RECORDS FOR THE TASK:
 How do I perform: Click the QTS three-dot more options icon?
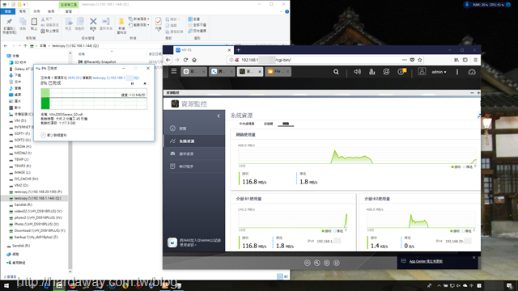pyautogui.click(x=457, y=72)
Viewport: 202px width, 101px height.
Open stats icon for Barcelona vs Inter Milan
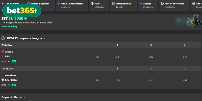(97, 80)
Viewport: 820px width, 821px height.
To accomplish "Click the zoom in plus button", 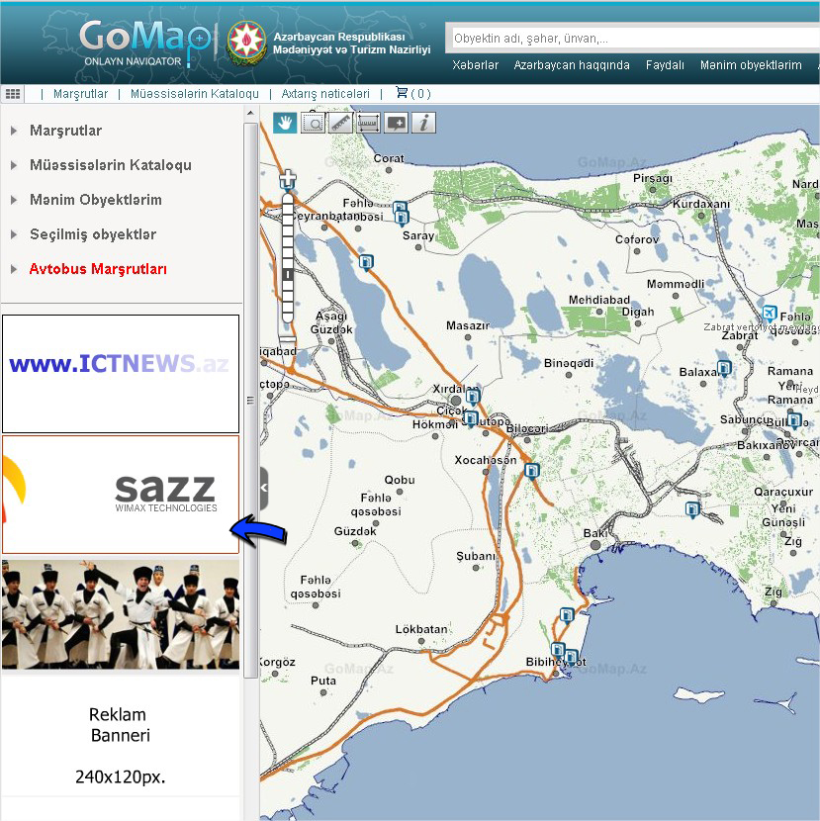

HOW TO COMPLETE THIS TASK: Every record above must reappear exactly in the answer, minus its pictures.

REPLY TO THE EXERCISE:
 How do I perform: Click the QTS three-dot more options icon?
pyautogui.click(x=457, y=72)
Viewport: 202px width, 101px height.
Open stats icon for Barcelona vs Inter Milan
(97, 80)
Viewport: 820px width, 821px height.
To accomplish "Click the zoom in plus button", 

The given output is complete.